PHF6 plays a physiological role in IEC-6 cells possibly by activating PI3K/AKT signaling
Western blot results showed that overexpression of Bmp1 and PHF6 could activate the PI3K/AKT signaling pathway, while knockdown of Bmp1 and PHF6 inhibited the pathway. When Bmp1 and miR-128-3p were overexpressed or knocked down at the same time, miR-128-3p reduced the effect of Bmp1 on PI3K/AKT activation. When Bmp1, miR-128-3p, and PHF6 were overexpressed or knocked down at the same time, PHF6 reduced the effect of miR-128-3p and Bmp1 on the pathway. Interference with AKT expression altered the effects of PHF6 (Fig. 8A). The CCK-8 results showed that overexpression of Bmp1 and PHF6 promoted cell proliferation, while knockdown of both inhibited proliferation. At the same time, when Bmp1 and miR-128-3p were overexpressed or knocked down, miR-128-3p reduced Bmp1’s promotion of cell proliferation. When Bmp1, miR-128-3p, and PHF6 were overexpressed or knocked down at the same time, PHF6 reduced the effects of both miR-128-3p and Bmp1 on cell proliferation. Interference with AKT expression altered PHF6’s effects on proliferation (Fig. 8B). The wound-healing assay showed that overexpression of Bmp1 and PHF6 could significantly promote cell migration, while knockdown of Bmp1 and PHF6 reversed this effect. However, when Bmp1 and miR-128-3p were overexpressed or knocked down, miR-128-3p could reverse the effects of Bmp1 on cell migration. When Bmp1, miR-128-3p, and PHF6 were overexpressed or knocked down at the same time, PHF6 could weaken the effects of miR-128-3p and Bmp1 on cell migration. Interference with the AKT expression level altered the effects of PHF6 on cell migration (Fig. 8C).
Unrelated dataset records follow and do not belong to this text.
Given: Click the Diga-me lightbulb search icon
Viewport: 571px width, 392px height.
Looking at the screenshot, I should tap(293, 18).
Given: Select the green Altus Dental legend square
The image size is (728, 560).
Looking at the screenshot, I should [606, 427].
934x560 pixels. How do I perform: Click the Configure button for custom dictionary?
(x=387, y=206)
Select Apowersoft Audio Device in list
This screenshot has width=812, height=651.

Burns can change the structure and function of the intestinal tract and damage the intestinal mucosal barrier, resulting in intestinal bacterial translocation and severe burn infections21,22. Therefore, protecting the integrity of the intestinal structure after burns and promoting the recovery of the intestinal mucosa have important clinical significance. This study shows that the content of Bmp1 is upregulated after intestinal mucosal injury. The overexpression of Bmp1 has a protective effect on the intestine of burned mice and can significantly improve the proliferation and migration ability of IEC-6 or HIEC-6 cells through the lncRNA Bmp1/miR-128-3p/PHF6/PI3K/AKT pathway.
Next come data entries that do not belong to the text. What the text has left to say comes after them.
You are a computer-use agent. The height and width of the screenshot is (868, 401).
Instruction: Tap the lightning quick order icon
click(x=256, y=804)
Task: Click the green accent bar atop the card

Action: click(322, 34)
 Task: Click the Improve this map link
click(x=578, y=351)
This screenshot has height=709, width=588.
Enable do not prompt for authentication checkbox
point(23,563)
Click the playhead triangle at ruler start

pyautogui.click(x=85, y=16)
LncRNAs perform important functions in the regulation of many biological processes, including gene transcription and translation. Abnormal expression of lncRNAs occurs in many diseases. In this study, we found that the expression level of Bmp1 in the mouse intestine increased significantly at 24 h after the burn, while the intestinal mucosal injury was severe, and the expression level of the migration-related protein MMP9 was significantly decreased. To verify the physiological role of Bmp1, we used IEC-6 or HIEC-6 cells to build an intestinal mucosal injury model in vitro. The results showed that Bmp1 could significantly promote the proliferation and migration of the cells, as well as the expression level of migration-related proteins such as MMP9. In addition, we also verified the role of Bmp1 in the burn mouse model. The intestinal mucosal injury of burned mice was significantly alleviated after intragastric injection of Bmp1, and the injury index was significantly lower than that of the burn group.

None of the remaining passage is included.